Die vergangenen Tage haben den Archäologen einiges abverlangt: Drei Tage, von Dienstag bis Donnerstag, befand sich ihr Arbeitsplatz im Gebirge auf einer Höhe von rund 2800 Meter über Meer. Dementsprechend dünn war die Luft; dementsprechend gross die körperliche Anstrengung. Dazu kamen die engen Platzverhältnisse im steilen Gelände und der eisige Untergrund am Rande des Brunnifirn-Gletschers. Die Mitglieder des Grabungsteams mussten daher zwingend berggängig sein.
Die Archäologen führten auf dem Gemeindegebiet von Silenen UR im Bereich der Unteren Stremlücke zwischen dem Vorderrheintal bei Disentis/Sedrun und dem Urner Maderanertal eine Grabung durch.
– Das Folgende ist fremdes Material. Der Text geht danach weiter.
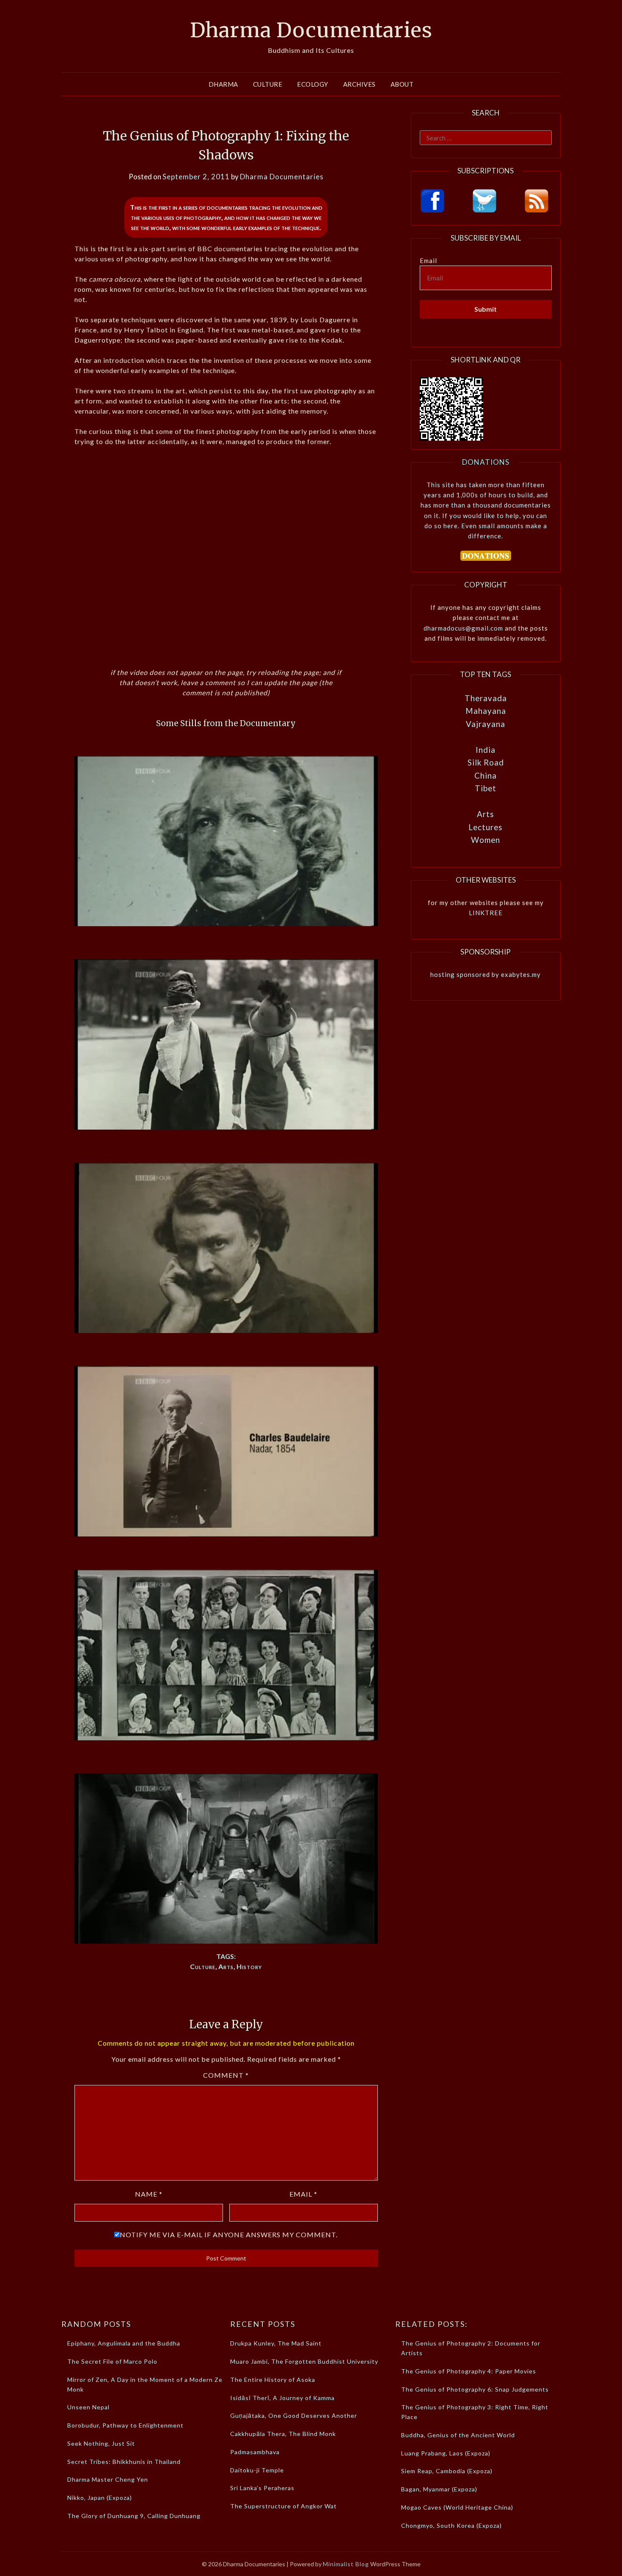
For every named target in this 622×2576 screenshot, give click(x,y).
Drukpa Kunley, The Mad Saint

Dies geschah im Auftrag der Fachstelle Denkmalpflege und Archäologie der Justizdirektion des Kantons Uri. Denn ein Kristallsucher hatte 2013 an jener Stelle eine spezielle Entdeckung gemacht.
Funde von grossem wissenschaftlichem Wert
Der einheimische Strahler stiess in einer Kristallkluft, unmittelbar am zurückschmelzenden Brunnifirn-Gletscher, auf Holzreste, Geweihstangen und Kristallsplitter. Schnell war klar: An dieser Stelle hatten schon einmal Menschen nach Kristallen gesucht. Das Gletschereis hatte die Gegenstände während Jahrtausenden luftdicht konserviert.
Untersuchungen mittels Radiokarbondatierungen ergaben, dass die Geweihstangen und Hölzer aus der Mittelsteinzeit (Mesolithikum) stammen. Die Menschen müssen die Stremlücke bereits in der Zeit von 7500 bis 5800 Jahren vor Christus begangen haben – rund 4000 Jahre bevor Ötzi, der berühmte «Mann aus dem Eis» in den Südtiroler Alpen, lebte. Damit gehören die Funde zu den ältesten im Eis konservierten Artefakte im Alpenraum. «Die Fundstelle birgt beste Chancen, neue wissenschaftliche Erkenntnisse zu gewinnen», sagt Christian Auf der Maur, der vom Kanton Uri beauftragter archäologischer Gutachter.
Stelle ist nur kurze Zeit im Jahr schneefrei
Für archäologische Funde sind in der Schweiz gemäss Bundesgesetz die Kantone zuständig. In Uri ist das eine bei der Justizdirektion angesiedelte Fachstelle. Da die Fundstelle aufgrund des Gletscherrückgangs der Erosion ausgesetzt ist und der Platz von Strahlern und Alpinisten begangen wird, entschied sie, den Fundort nochmals genauer zu untersuchen.
Doch für die Arbeiten im Gelände stand den Gletscherarchäologen nur ein kleines Zeitfenster zur Verfügung: Die Stelle auf 2800 Meter über Meer ist jeweils erst Ende Sommer komplett schneefrei. Jetzt im September müssen die Forscher auf dieser Höhe aber bereits wieder mit Neuschnee rechnen. Der erste Schneefall gab es bereits am 30. August 2020. «Wir mussten also den genau richtigen Zeitpunkt abwarten», sagt Gletscherarchäologe Marcel Cornelissen, der im Auftrag des Kantons die Arbeiten vor Ort leitet. «Bei einer dicken Schneeschicht hätte eine Grabung keinen Sinn gemacht.»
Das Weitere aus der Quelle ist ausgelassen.